JAKARTA — Sudah seperti film laga, Insiden bentrokan antara Polisi vs Brimob yang terjadi di Tual, Maluku, pada Minggu, 28 Juli 2024, telah menjadi viral di media sosial. Bentrokan yang melibatkan dua kelompok aparat Polisi vs Brimob dari satu institusi ini dilaporkan saling tembak-menembak, menyebabkan ketegangan di wilayah Maluku.
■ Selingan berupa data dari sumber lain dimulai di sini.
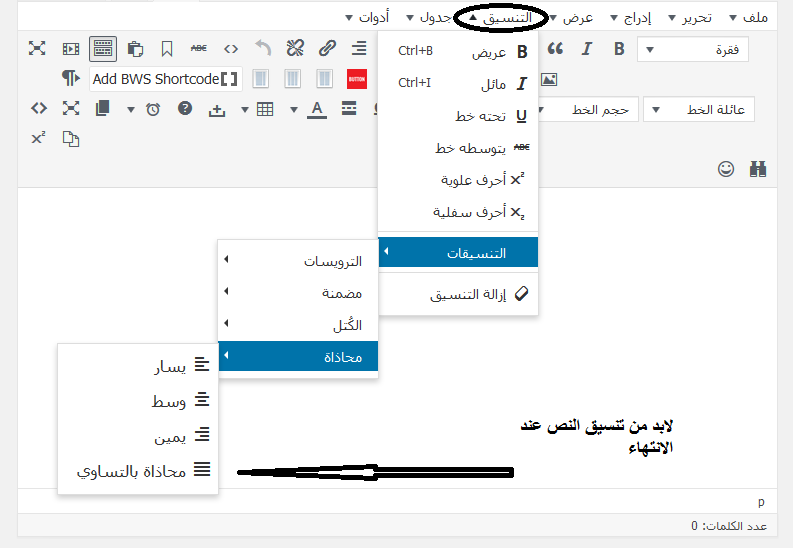
Task: Click the text color A swatch
Action: point(317,109)
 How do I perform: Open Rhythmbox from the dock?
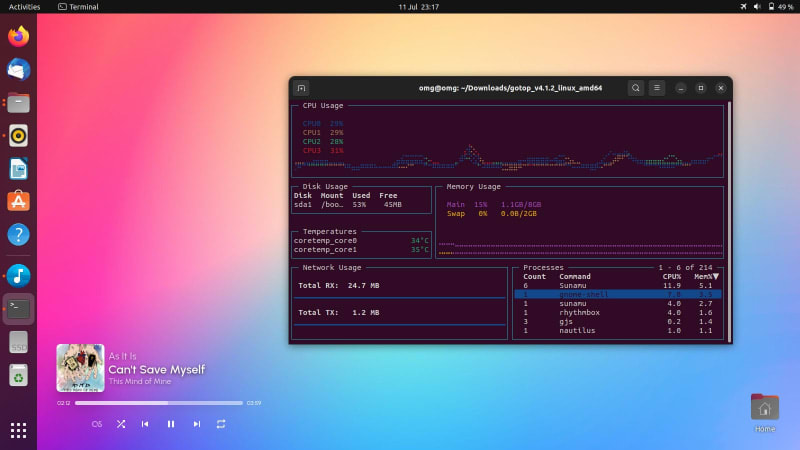(18, 134)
Rekaman video yang menunjukkan aksi sejumlah oknum Brimob menyerang markas Polres Tual tersebar luas di media sosial. Dalam video itu juga, terdengar suara tembakan senjata api yang mengiringi bentrokan. “Tembak, lagi tembak,” teriak seorang aparat dalam video yang diunggah oleh akun X @Aryprasetyo85, Senin, 29 Juli 2024.
Situasi menjadi mencekam bagi warga setempat, terutama bagi jemaat Gereja Maranatha yang terjebak di dalam gereja usai menjalankan ibadah malam.
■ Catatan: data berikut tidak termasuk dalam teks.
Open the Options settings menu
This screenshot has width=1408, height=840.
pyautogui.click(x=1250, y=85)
Gereja Maranatha kebetulan terletak dekat dengan lokasi bentrokan antara Polisi vs Brimob. Suara letusan tembakan dan teriakan dari kedua pihak yang berseteru menyebabkan kepanikan di kalangan jemaat yang tidak bisa keluar dari gereja.
“Izin melaporkan pak Pj Walikota dan pak sekda, saat ini terjadi bentrok antara Brimob vs anggota Polres di depan Gereja Maranatha,” ucap seorang saksi yang merekam kejadian tersebut.
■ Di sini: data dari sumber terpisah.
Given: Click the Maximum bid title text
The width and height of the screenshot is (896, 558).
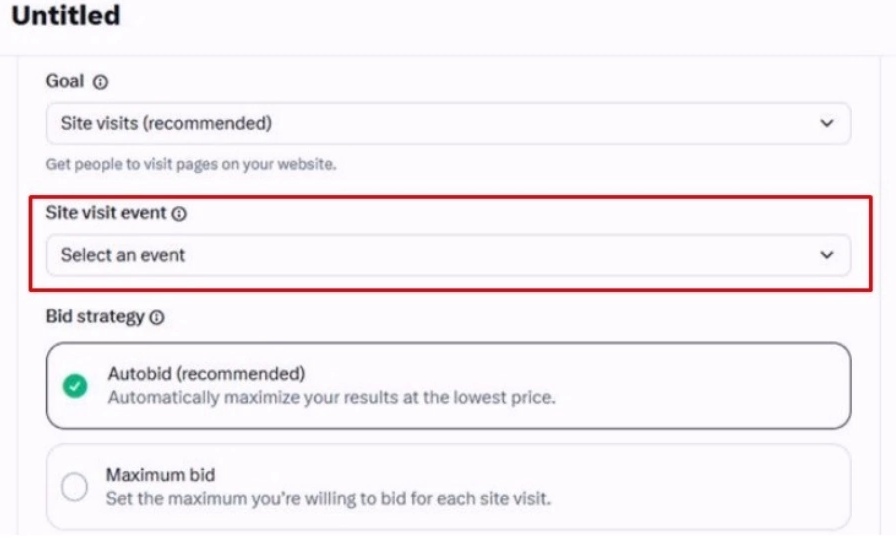Looking at the screenshot, I should (x=161, y=475).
Kombes Aries Aminnullah selaku Kabid Humas Polda Maluku sudah menkonfirmasi kebenaran insiden bentrokan oleh polisi vs Brimob. Insiden bermula ketika aparat Polres Kota Tual melakukan razia disiplin lalu lintas dan mendapati pengendara motor yang berboncengan menggunakan knalpot brong.
Saat hendak diamankan oleh petugas razia, rekan pengendara motor tersebut melarikan diri dan mengadukan kejadian ini kepada teman-temannya.Tidak lama kemudian, sekitar 30 orang yang diduga anggota satuan Brimob datang ke lokasi razia, dan bentrokan pun terjadi.
Kombes Aries Aminnullah menyatakan, bentrokan ini dipicu oleh ketidakpuasan oknum Brimob terhadap razia knalpot motor racing yang dilakukan oleh Polres Tual, yang kemudian memicu serangan ke markas Polres Tual.